== TO BE DONE ==
1. In the Low Leaf interview, what label released Palm Psalms: A Light to Resolve All Darkness?
2. Pick up the Low Leaf interview after its last sentence and keep it going.

== TEXT ==
"""

Diwata Vibez: Our #PinayCrush Low Leaf On Soul Expansion, Roots, & Her New Album

Photo by Tine Deleon

Photo by Tine Deleon

Ethereal, experimental, authentic, layered (and quite frankly, stunning) - all words that can easily be used to describe singer-songwriter-producer Low Leaf's music, but also to describe Low Leaf herself. Born Angelica-Marie Lopez in Los Angeles, CA, Low Leaf deftly merges electric harp, piano and guitar with electronic beats to create soulful and free-flowing musical explorations. Classically trained in piano (shouts to Pilipinx parents who stay pushing those piano lessons) and self-taught in harp, guitar, and beat-making, Lopez has been actively recording since 2011's Chrysalis EP and has since released multiple full-length albums and EPs, as well as an ongoing series of instrumental sound meditations called Diwata Mantraz. She’s performed all over the world, including in the Philippines alongside legends such as Roy Ayers and at Boiler Room in London. Her latest album Palm Psalms: A Light to Resolve All Darkness just dropped on 11/11/16 via her own label, Creator DIY.

A departure from her previous solo work's electronic and hip hop elements (such as 2014's gorgeous AKASHAALAY, created as a spiritual offering to the Philippines), Palm Psalms moves to strictly live instrumentation in collaboration with musicians from LA to the PH. Inspired by Psalms 57:8, which reads: “Wake up, my heart! Wake up, O lyre & harp! I will wake the dawn with my song,” Palm Psalms is a collection of compositions written to plant seeds of light and universal truth.  Structurally, Palm Psalms' melodies often flow like freeform jazz, exploring space through eclectic rhythms, soaring musicality, and lyrics that speak of finding balance and peace within and with all creation.

We were blessed to speak with Low Leaf about her latest work, creating her own path, and connecting to the indigenous soul of the world through her Pilipina heritage.

Hella Pinay: Your new album is sick! I love the super jazzy flute and drums, strings, and the vocal layering. You’ve mentioned that you moved away from electronic elements for this album and that everything is live. Who are the musicians you’ve been working with and how did you pick musicians for this project? What was it like creating with a large group of people as opposed to solo?

Low Leaf: Half of the musicians that played on this album are based in the Philippines, and the other half are artists from the US. When I was in the PI [in] early 2015, I showed my musical bredren some demos I wanted to throw away; he’s a Filipino producer named Paolo Garcia who goes by several aliases: Venusfly and Pasta Groove.. he was into them and convinced me that the songs were worthy of being developed. So he helped me record drums and bass out there. As for the musicians in the US, everyone that contributed to the album either recorded in my home studio, or sent me stems from their own home studio. All the stems were gathered gradually throughout the course of the entire year, so I didn’t realize so many people were on the album until it was finished and I was writing out album credits. Collaboration has been a huge catalyst for me stepping outside of my musical comfort zone and letting go [of] doing everything myself.

"""

== DATA PROVIDED ==
"""

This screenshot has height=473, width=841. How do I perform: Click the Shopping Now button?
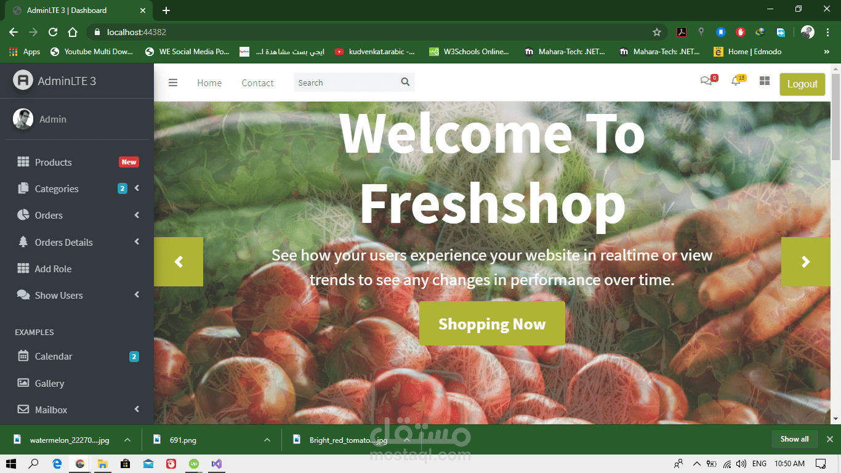(492, 323)
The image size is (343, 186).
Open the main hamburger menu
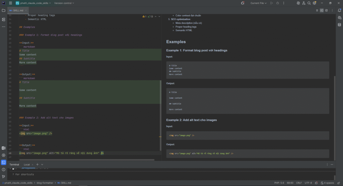[x=10, y=3]
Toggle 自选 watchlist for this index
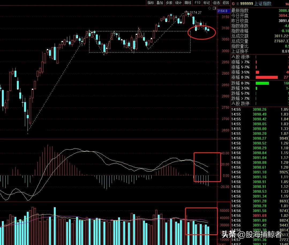 point(216,3)
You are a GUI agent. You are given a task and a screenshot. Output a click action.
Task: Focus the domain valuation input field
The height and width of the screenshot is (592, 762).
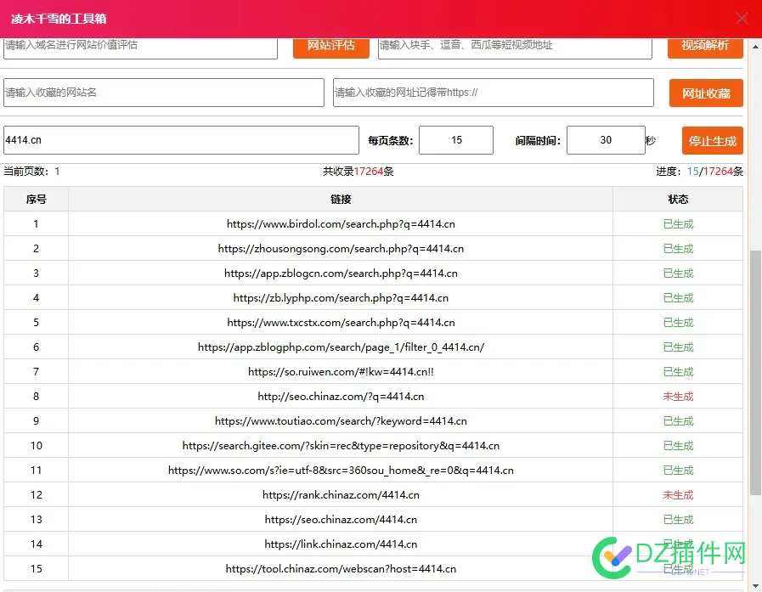[x=140, y=46]
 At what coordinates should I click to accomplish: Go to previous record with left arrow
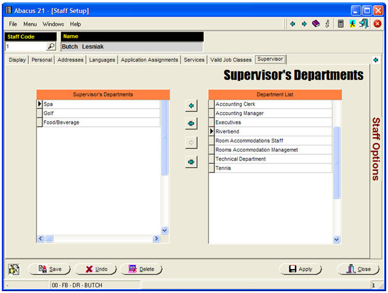point(293,24)
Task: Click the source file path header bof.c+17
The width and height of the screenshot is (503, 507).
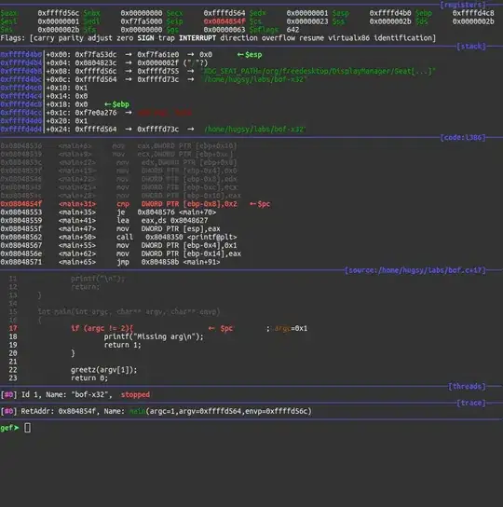Action: coord(415,270)
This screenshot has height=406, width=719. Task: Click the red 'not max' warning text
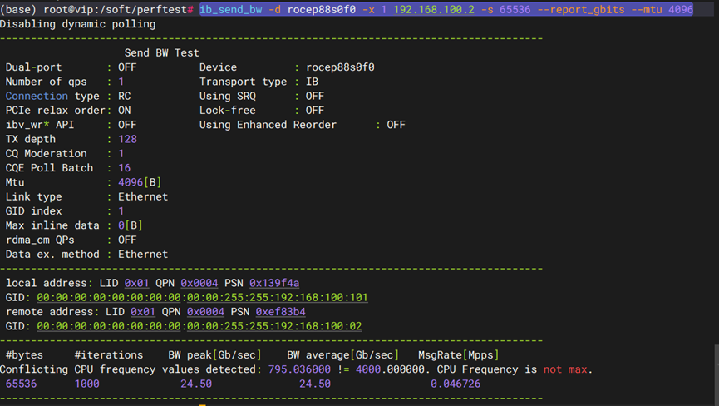(565, 369)
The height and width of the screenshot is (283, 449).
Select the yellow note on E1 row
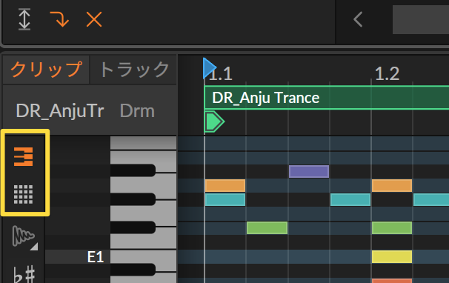pyautogui.click(x=392, y=256)
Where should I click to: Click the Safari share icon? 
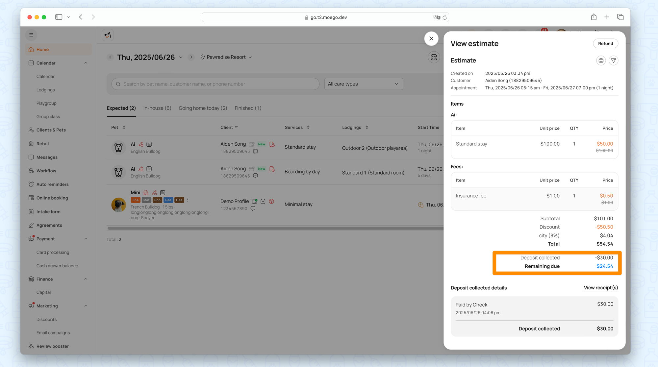594,17
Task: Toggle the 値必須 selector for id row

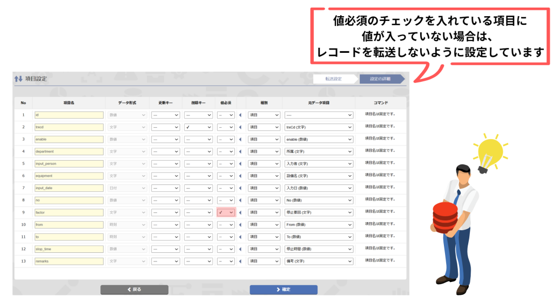Action: 226,115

"""

== ANSWERS TO THE TASKS ==
1. Creator DIY, her own label.

2.
Stream and download "Palm Psalms: A Light to Resolve All Darkness"  here .

Stream and download "Palm Psalms: A Light to Resolve All Darkness" here.

Your album release is coming up December 16, is this your first time playing live with the full band? Any plans for a tour?

The release show happening on the 16th will be the first time I’ll be playing with a 13 piece ensemble, which is why I’m calling it ‘The Ascension Orchestra.' But I been playing with 4 of my core band mates since the beginning of the year, and we are growing together so much. There are plans for a EU/UK tour next year. Still hoping for a US tour, as I’ve never toured in the US and don’t have an agent out here. Also hoping for Asia. I’m ready though.

I personally really love your Diwata Mantraz series for my own meditation practice, and it’s dope to see our indigenous spirituality referenced in music! Are there any diwatas that you connect with or honor in your own spiritual practice?

Thank you! The diwatas I vibe with mostly exist in the faerie realm. So I connect with them through plants, flowers, trees, the ocean, the sky, the wind…  I don’t have any spiritual practices where I worship anything else except for the creator though. But I def strongly feel the presence of my angels and earth faeries all the time, and they really love to help me out, and love when I dance.

What’s your family’s migration story from the Philippines? Where in the Philippines does your heritage draw from?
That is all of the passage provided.